I had gotten what I had been longing for all those months. M was back in my life and praising my art. I finally felt like maybe I could live up to his artistry and genius. That night, he told me he realized how important what we had together was. He took me into his bed and told me I was the only woman he had ever wanted to have babies with. I was hearing all the things I wanted to hear, but something felt off. I just couldn’t buy any of it after how he had disappeared the last time.
I tried to bury my reservations with memories of all the beautiful things that had happened that evening. We had gone grocery shopping together. It felt so domestic and wonderful even though we had only bought a frozen pizza. He had laughed heartily at something I had showed him on the internet. I had never heard him laugh like that before. It was exhilarating to know that he shared my sense of humor. He gave me a CD of his music from earlier in his career. It had the first song of his that I had fallen in love with 3 years prior. I listened to the album on repeat in my car for days. The juvenile love songs seemed appropriate for this new turn of events.

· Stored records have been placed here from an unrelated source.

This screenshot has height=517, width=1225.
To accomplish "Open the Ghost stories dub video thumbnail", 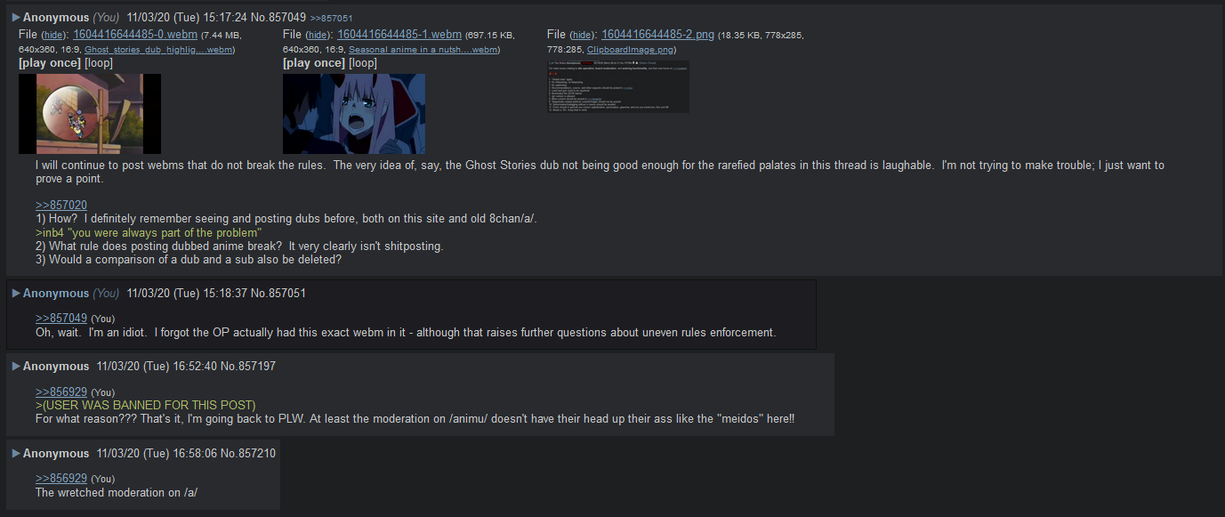I will pyautogui.click(x=90, y=114).
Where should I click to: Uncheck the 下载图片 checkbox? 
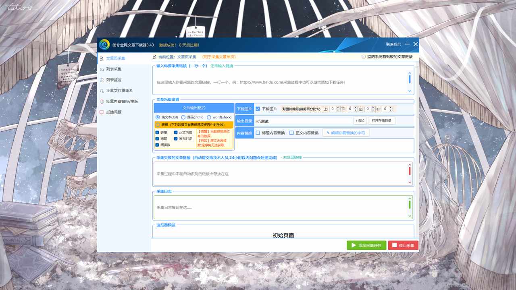coord(258,109)
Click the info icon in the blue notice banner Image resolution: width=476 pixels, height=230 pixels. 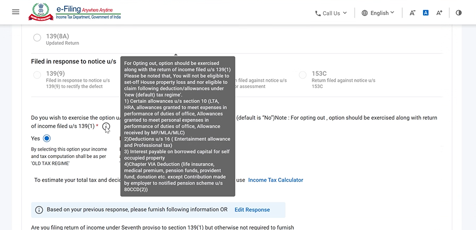click(x=39, y=210)
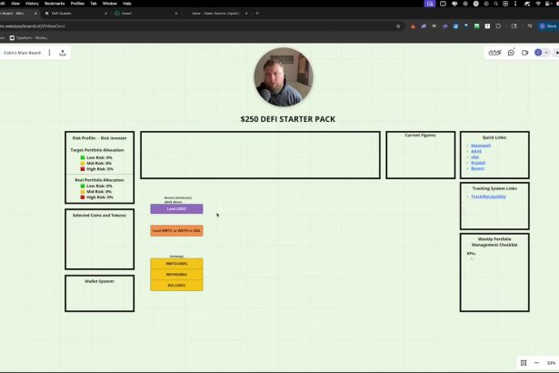Click the Colin's Main Board title
The image size is (559, 373).
pyautogui.click(x=21, y=53)
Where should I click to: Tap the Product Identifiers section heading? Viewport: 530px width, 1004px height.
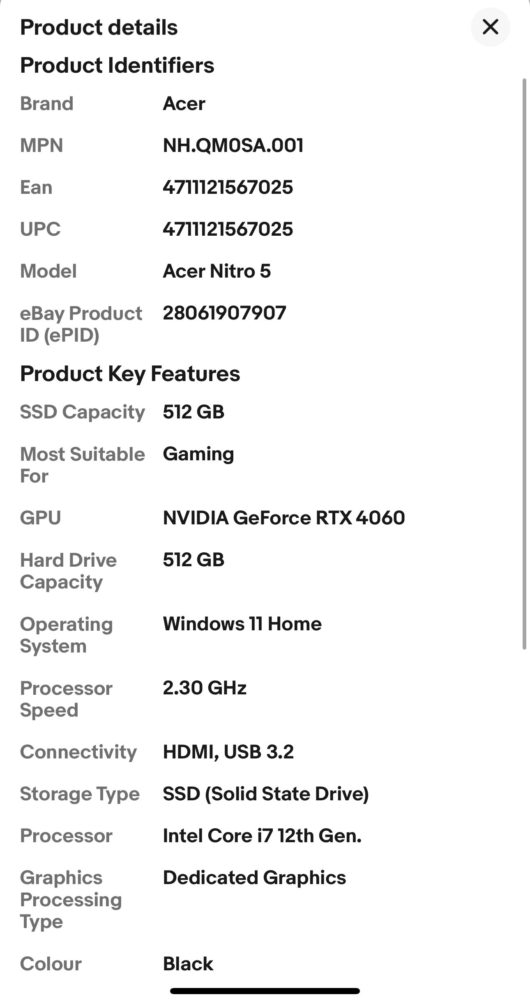click(x=117, y=65)
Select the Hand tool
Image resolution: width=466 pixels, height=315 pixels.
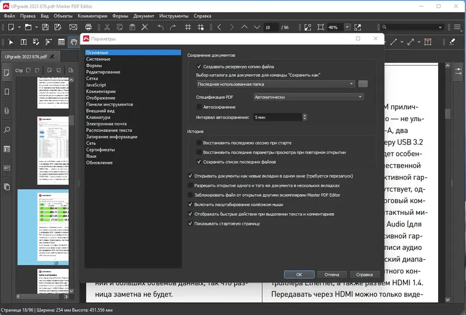pos(74,42)
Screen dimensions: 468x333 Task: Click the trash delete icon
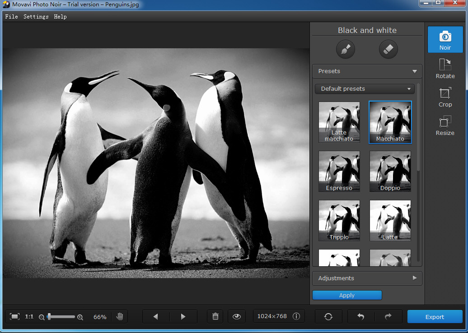tap(215, 316)
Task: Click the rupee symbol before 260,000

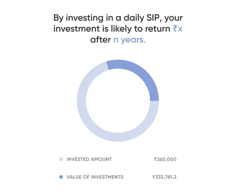Action: [155, 159]
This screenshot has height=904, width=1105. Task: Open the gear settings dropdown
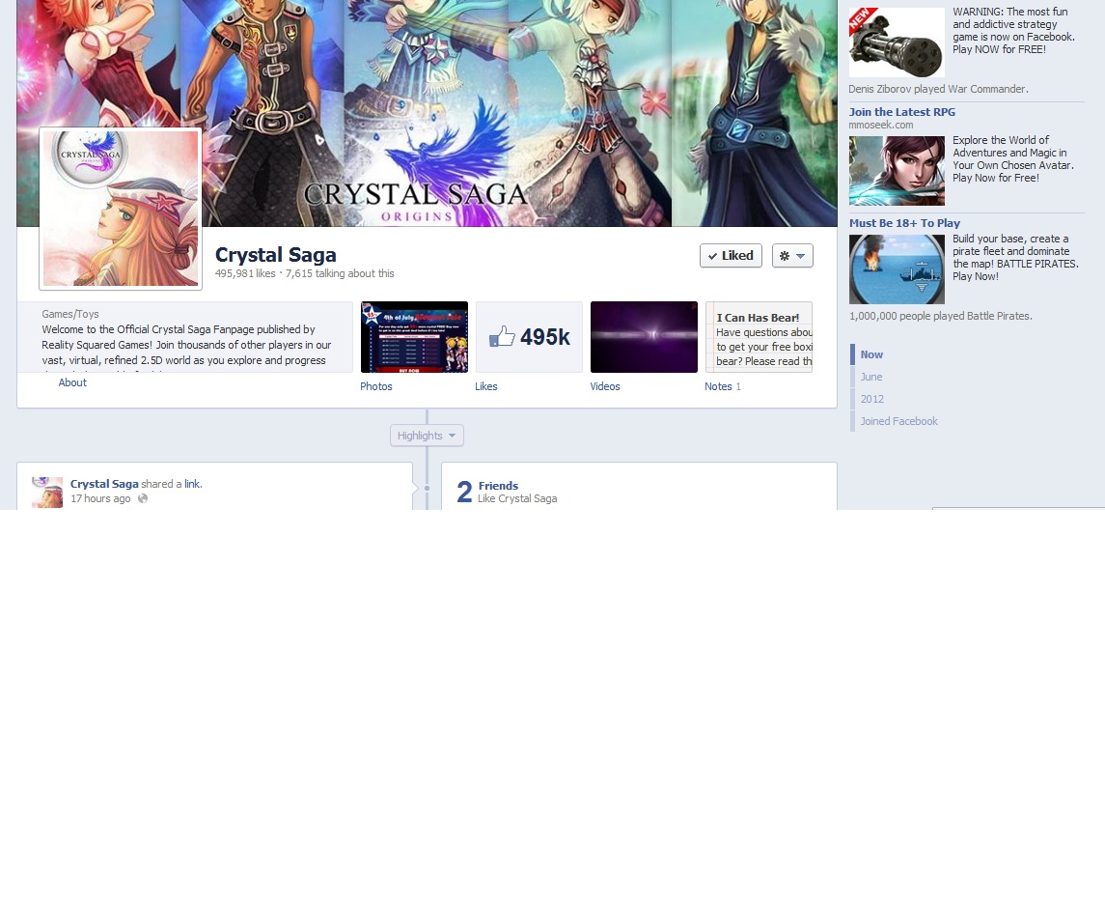792,256
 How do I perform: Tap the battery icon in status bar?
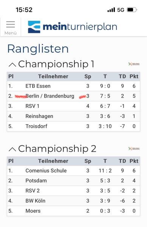[132, 10]
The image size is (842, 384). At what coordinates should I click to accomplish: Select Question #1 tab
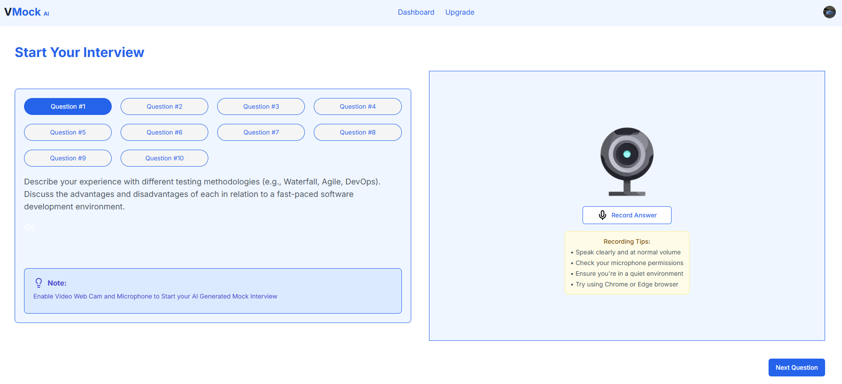pyautogui.click(x=68, y=106)
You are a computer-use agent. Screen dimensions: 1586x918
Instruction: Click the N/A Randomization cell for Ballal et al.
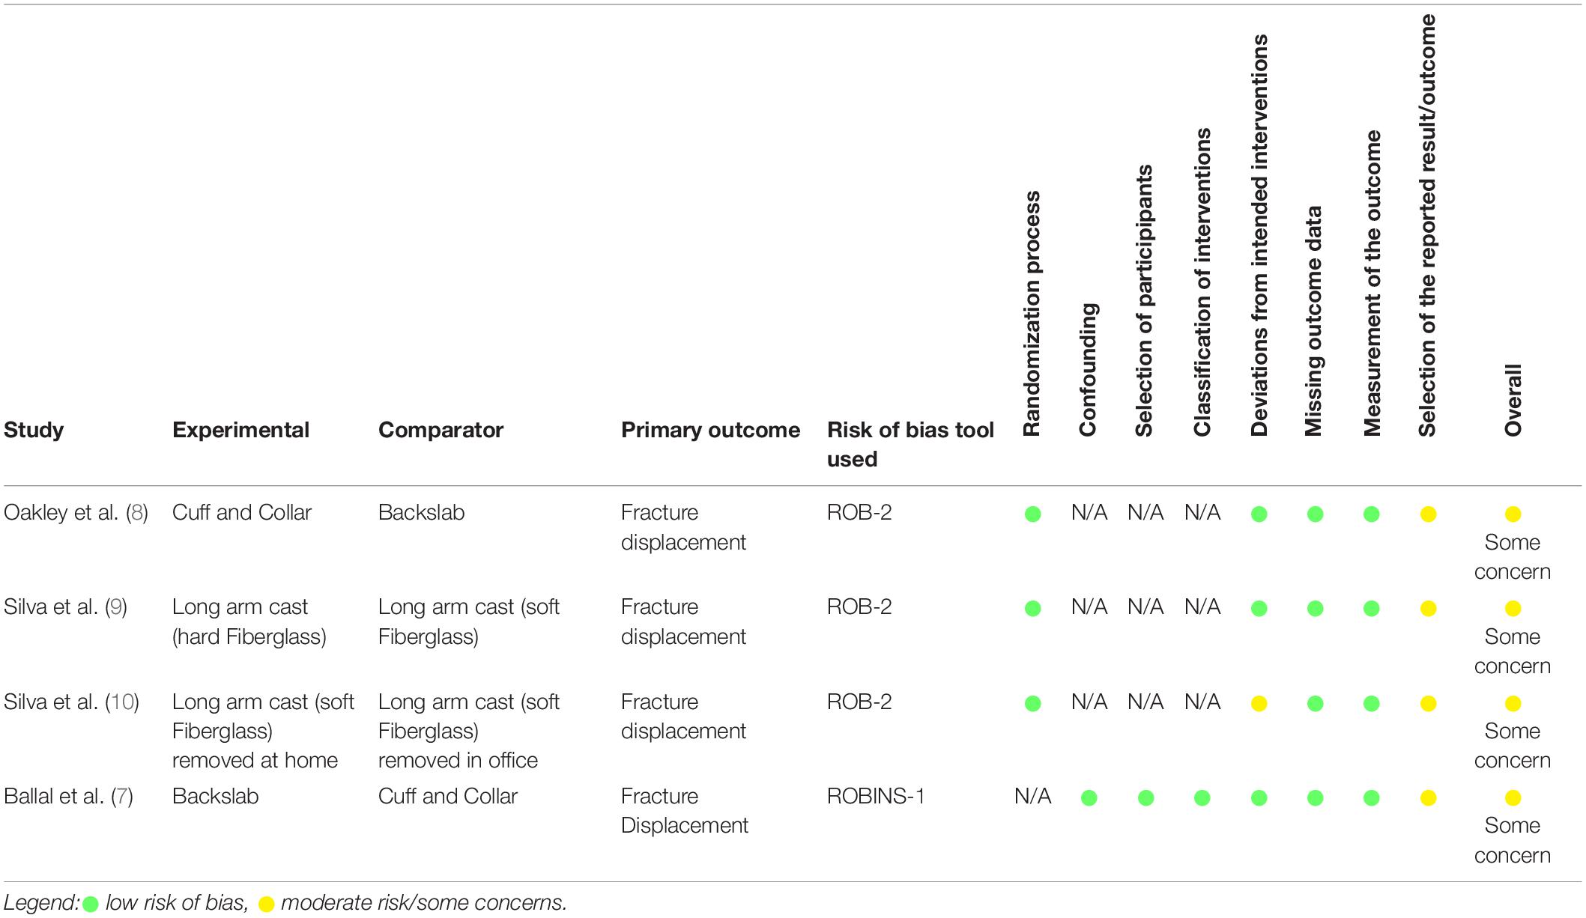click(1032, 797)
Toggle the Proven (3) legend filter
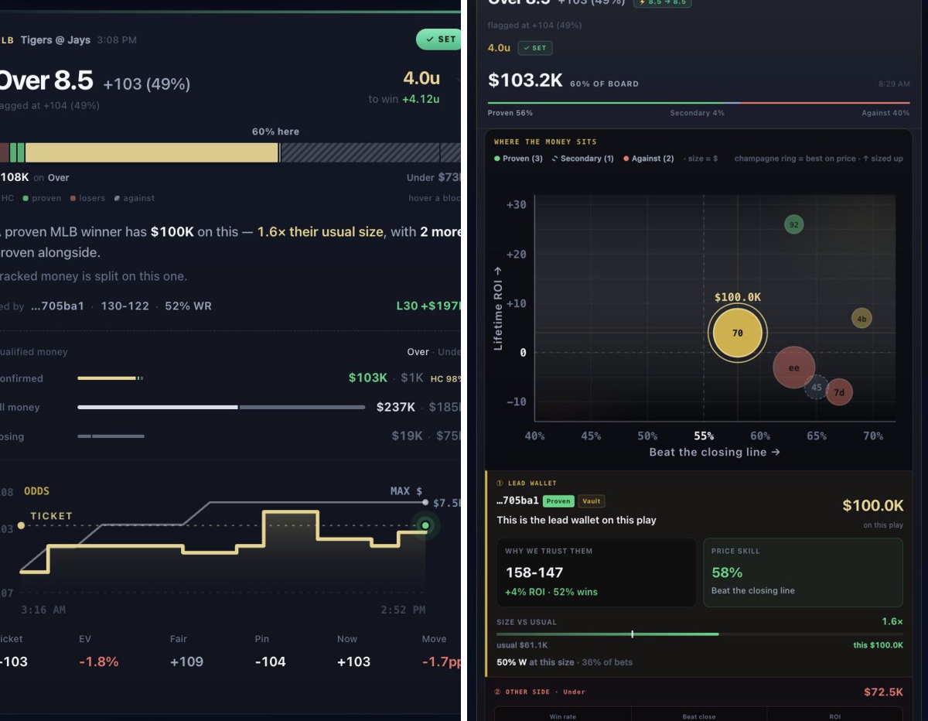Screen dimensions: 928x721 tap(518, 159)
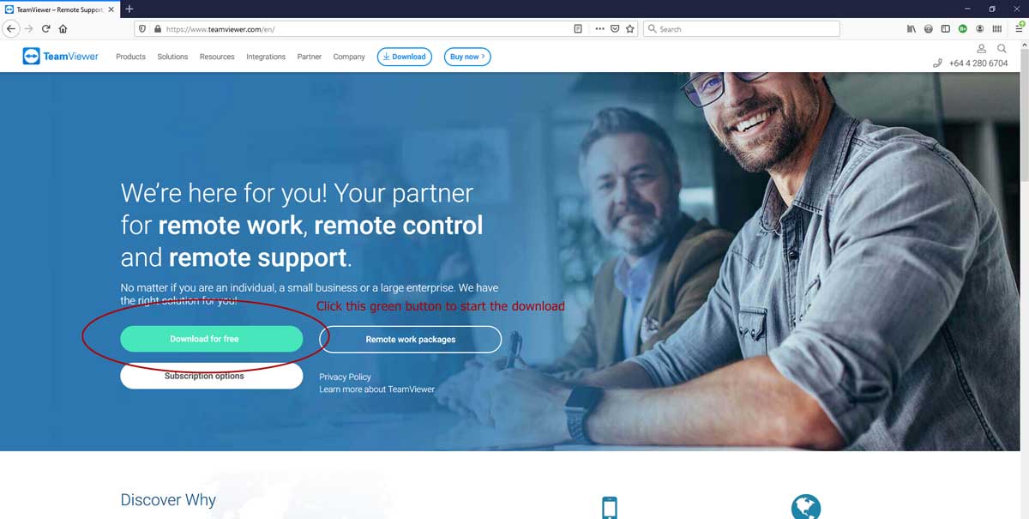Open the Solutions menu item
This screenshot has height=519, width=1029.
tap(172, 57)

Looking back, I fear all of this was an act designed to lure me back in as he prepared to dump A. I had finally bent so far over backwards for him that he thought I might be able to fill the role of his primary relationship. I, however, had thought that battle was long won and I was the lone victor. When I finally decided to unblock M on facebook later that week (ironically because I was beginning to trust him and not feel jealous of his lady friends anymore), I was shocked to see he was still friends with A on there. Suspicious, I asked a mutual friend of ours if I could look at his facebook page on her computer. I saw photo after photo of him with A up to a week prior to that date. I was shocked.
I of course confronted him. Knowing he was caught, he admitted they had been seeing each other but “I see her less than you.” He told me that there were others, that there would always be others, that he couldn’t do monogamy. I asked him if she knew about me. His biggest mistake was telling me “no.” I debated for a week and then I decided to contact her. But that is a post for another day.